Selected passage —
————

Born and raised in the Austrian Empire, Tesla received an advanced education in engineering and physics in the 1870s and gained practical experience in the early 1880s working in telephony and at Continental Edison in the new electric power industry. He immigrated to the United States in 1884, where he would become a naturalized citizen. He worked for a short time at Continental Edison in New York City before he struck out on his own. With the help of partners to finance and market his ideas, Tesla set up laboratories and companies in New York to develop a range of electrical and mechanical devices. His alternating current (AC) induction motor and related polyphase AC patents, licensed by Westinghouse Electric in 1888, earned him a considerable amount of money and became the cornerstone of the polyphase system which that company would eventually market.
Attempting to develop inventions he could patent and market, Tesla conducted a range of experiments with mechanical oscillators/generators, electrical discharge tubes, and early X-ray imaging. He also built a wireless-controlled boat, one of the first ever exhibited. Tesla became well known as an inventor and would demonstrate his achievements to celebrities and wealthy patrons at his lab, and was noted for his showmanship at public lectures.
Throughout the 1890s, Tesla would pursue his ideas for wireless lighting and worldwide wireless electric power distribution in his high-voltage, high-frequency power experiments in New York and Colorado Springs. In 1893, he made pronouncements on the possibility of wireless communication with his devices. Tesla tried to put these ideas to practical use in his unfinished Wardenclyffe Tower project, an intercontinental wireless communication and power transmitter, but ran out of funding before he could complete it.

————

Supplied data —
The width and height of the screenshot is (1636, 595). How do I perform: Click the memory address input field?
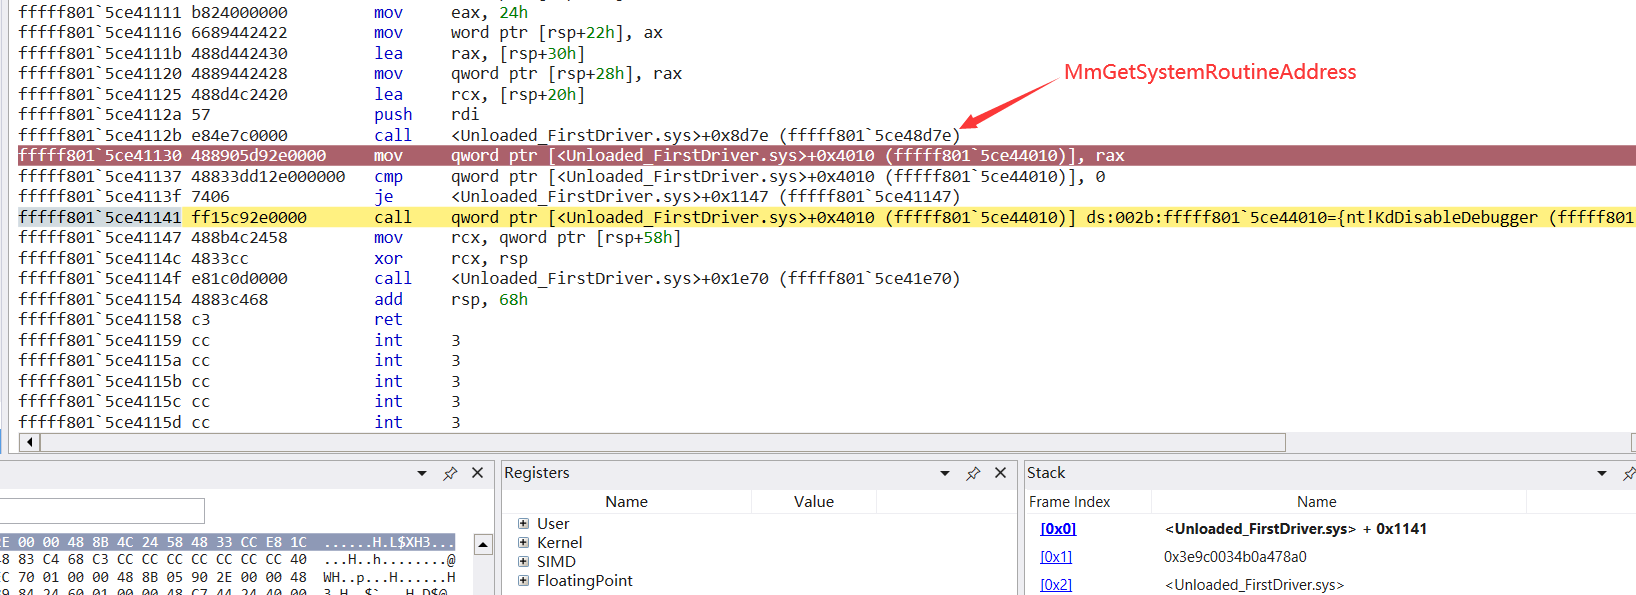[x=102, y=511]
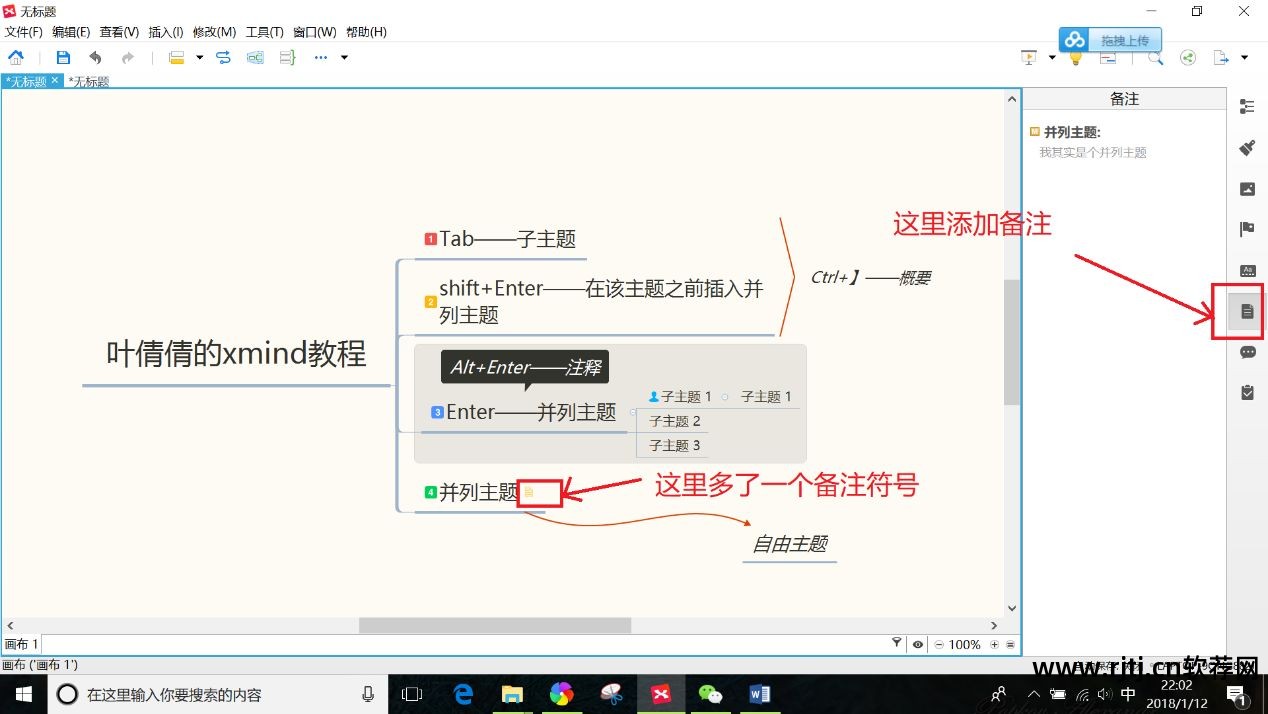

————

Task requirements —
1. Answer these questions from the Tesla passage:
(a) In what year did Tesla immigrate to the United States?
(b) What did Tesla build that was one of the first of its kind ever exhibited?
(c) Why did Tesla fail to complete the Wardenclyffe Tower project?
2. Reproduce the stretch of the Tesla passage from "Attempting to develop" through "at public lectures.".
3. List the subjects of the experiments that the Tesla passage says Tesla conducted while attempting to develop inventions he could patent and market.
The listing is separate material and has no connection to the Tesla passage.

Responses —
1.
(a) 1884
(b) A wireless-controlled boat
(c) He ran out of funding.

2.
Attempting to develop inventions he could patent and market, Tesla conducted a range of experiments with mechanical oscillators/generators, electrical discharge tubes, and early X-ray imaging. He also built a wireless-controlled boat, one of the first ever exhibited. Tesla became well known as an inventor and would demonstrate his achievements to celebrities and wealthy patrons at his lab, and was noted for his showmanship at public lectures.

3.
- Mechanical oscillators/generators
- Electrical discharge tubes
- Early X-ray imaging